- BRIEF
Of the entries below, return exactly those lines that fall between the one containing "1568x781 pixels. At" and the one containing "848x464 pixels.", the two end lines included.

- Records from a data source
□ □ □ □ □ □ □

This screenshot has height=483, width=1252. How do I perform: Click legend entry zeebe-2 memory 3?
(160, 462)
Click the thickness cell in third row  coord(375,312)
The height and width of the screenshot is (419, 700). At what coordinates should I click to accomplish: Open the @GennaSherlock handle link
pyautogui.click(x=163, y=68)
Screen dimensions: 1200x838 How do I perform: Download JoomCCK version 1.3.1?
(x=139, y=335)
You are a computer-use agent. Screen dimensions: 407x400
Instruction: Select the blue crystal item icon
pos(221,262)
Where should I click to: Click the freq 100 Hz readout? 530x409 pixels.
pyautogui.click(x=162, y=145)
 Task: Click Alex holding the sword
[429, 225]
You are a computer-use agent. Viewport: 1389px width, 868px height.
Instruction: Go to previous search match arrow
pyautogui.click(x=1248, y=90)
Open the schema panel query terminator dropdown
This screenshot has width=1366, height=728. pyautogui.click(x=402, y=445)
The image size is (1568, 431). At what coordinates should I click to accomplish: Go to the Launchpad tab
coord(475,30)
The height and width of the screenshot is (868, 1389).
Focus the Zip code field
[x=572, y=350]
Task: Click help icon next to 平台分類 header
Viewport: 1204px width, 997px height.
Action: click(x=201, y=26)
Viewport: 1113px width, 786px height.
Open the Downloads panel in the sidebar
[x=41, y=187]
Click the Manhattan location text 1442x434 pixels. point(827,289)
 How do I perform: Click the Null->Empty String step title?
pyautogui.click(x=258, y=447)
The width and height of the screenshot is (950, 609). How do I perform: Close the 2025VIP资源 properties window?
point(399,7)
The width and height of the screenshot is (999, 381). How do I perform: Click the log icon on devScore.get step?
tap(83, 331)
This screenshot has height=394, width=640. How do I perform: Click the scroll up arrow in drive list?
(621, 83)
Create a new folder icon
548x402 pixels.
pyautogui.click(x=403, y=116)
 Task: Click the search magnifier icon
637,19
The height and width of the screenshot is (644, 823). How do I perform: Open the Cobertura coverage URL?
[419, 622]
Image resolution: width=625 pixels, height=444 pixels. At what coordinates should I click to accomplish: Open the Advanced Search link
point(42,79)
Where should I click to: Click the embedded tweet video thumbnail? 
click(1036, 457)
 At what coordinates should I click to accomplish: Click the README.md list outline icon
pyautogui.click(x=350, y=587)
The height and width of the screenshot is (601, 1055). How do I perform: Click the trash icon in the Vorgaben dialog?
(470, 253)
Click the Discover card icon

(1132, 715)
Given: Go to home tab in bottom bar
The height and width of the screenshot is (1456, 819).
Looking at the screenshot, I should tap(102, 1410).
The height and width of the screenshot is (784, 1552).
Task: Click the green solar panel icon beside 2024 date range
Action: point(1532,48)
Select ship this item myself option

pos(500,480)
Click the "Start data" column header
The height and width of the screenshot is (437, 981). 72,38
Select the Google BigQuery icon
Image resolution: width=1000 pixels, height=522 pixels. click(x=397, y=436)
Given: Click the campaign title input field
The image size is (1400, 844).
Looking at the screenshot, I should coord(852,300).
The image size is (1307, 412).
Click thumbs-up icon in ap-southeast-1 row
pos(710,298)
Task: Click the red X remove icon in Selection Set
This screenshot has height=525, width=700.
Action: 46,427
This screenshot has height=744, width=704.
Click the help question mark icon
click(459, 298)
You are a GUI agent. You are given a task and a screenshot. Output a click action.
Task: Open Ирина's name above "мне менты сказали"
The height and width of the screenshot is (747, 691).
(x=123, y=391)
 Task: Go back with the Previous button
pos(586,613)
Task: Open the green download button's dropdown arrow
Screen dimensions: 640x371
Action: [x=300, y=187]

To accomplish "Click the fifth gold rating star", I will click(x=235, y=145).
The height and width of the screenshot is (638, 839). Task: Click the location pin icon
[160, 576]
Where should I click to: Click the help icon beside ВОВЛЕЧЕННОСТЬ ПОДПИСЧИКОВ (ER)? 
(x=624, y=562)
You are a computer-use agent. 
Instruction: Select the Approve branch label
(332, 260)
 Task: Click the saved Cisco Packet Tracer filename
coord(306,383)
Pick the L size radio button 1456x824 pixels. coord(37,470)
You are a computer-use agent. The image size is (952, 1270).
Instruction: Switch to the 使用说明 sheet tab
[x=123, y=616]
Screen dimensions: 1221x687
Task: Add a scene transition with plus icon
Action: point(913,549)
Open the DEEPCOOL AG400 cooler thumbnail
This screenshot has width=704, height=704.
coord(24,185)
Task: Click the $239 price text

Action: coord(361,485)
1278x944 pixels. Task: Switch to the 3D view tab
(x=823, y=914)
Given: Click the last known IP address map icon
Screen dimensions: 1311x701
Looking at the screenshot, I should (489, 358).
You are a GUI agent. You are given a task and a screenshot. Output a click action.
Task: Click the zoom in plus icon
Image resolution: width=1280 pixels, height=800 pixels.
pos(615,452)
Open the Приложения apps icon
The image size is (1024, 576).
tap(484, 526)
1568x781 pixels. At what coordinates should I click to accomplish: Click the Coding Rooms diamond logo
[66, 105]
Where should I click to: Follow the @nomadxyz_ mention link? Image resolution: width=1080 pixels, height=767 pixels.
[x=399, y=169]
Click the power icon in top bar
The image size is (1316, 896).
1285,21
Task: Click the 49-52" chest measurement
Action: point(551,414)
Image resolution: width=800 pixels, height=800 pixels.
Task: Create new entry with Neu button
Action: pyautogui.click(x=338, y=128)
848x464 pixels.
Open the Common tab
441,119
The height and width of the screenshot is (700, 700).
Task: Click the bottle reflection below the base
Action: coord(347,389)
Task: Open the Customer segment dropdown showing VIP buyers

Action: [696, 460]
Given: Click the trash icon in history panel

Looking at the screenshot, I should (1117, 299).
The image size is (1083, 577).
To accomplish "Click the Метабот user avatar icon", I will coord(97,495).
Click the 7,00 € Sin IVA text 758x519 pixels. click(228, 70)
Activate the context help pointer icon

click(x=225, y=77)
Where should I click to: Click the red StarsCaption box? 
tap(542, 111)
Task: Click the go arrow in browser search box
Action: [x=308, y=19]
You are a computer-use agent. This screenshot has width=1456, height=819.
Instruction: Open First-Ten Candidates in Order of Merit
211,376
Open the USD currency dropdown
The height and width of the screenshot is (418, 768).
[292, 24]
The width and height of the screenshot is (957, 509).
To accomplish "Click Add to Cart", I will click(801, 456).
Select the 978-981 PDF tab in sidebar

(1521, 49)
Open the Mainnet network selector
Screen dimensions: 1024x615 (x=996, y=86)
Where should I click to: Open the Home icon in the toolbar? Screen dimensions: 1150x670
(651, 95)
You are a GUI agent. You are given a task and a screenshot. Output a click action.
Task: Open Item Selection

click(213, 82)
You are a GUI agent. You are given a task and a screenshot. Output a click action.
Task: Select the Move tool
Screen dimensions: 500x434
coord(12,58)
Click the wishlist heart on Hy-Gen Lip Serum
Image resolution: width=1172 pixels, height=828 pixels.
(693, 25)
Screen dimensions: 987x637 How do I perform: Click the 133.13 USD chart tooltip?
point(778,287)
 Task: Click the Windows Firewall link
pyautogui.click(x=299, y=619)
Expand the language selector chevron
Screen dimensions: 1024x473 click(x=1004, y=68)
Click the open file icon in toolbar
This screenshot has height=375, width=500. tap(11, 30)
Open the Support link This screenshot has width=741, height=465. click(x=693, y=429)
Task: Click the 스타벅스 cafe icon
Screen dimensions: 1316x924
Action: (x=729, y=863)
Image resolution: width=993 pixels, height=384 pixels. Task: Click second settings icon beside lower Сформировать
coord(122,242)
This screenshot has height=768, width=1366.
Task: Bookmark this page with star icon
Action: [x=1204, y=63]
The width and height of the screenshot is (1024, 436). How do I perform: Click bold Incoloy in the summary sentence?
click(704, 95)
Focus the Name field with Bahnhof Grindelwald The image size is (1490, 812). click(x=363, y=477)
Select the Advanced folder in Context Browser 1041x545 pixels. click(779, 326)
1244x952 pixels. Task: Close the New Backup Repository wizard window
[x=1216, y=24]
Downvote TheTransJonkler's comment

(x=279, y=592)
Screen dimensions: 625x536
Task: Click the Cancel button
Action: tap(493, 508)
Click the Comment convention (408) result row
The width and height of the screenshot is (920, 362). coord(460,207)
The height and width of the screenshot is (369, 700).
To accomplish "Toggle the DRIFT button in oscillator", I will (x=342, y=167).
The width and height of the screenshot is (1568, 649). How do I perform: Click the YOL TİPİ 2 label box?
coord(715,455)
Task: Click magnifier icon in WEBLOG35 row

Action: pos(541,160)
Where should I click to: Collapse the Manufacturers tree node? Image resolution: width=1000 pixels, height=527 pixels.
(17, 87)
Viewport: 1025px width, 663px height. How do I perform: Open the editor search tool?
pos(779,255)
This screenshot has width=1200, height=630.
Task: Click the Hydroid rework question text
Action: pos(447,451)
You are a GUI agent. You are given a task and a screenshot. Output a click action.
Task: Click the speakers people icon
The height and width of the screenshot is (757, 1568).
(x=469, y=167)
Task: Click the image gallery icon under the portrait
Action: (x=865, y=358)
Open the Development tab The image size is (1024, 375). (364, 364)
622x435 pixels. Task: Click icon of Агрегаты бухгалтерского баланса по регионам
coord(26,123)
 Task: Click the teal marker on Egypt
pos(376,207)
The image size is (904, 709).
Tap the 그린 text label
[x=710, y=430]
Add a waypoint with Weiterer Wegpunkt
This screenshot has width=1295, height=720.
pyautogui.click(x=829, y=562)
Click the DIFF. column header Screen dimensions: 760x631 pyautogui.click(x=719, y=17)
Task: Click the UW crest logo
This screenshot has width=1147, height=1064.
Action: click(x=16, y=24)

□ □ □ □ □ □ □

- THE COMPLETED TASK
1568x781 pixels. At what coordinates should I click to accomplish: Click the Coding Rooms diamond logo
[66, 105]
Where should I click to: Follow the @nomadxyz_ mention link? Image resolution: width=1080 pixels, height=767 pixels.
[x=399, y=169]
Click the power icon in top bar
The image size is (1316, 896).
1285,21
Task: Click the 49-52" chest measurement
Action: point(551,414)
Image resolution: width=800 pixels, height=800 pixels.
Task: Create new entry with Neu button
Action: pyautogui.click(x=338, y=128)
848x464 pixels.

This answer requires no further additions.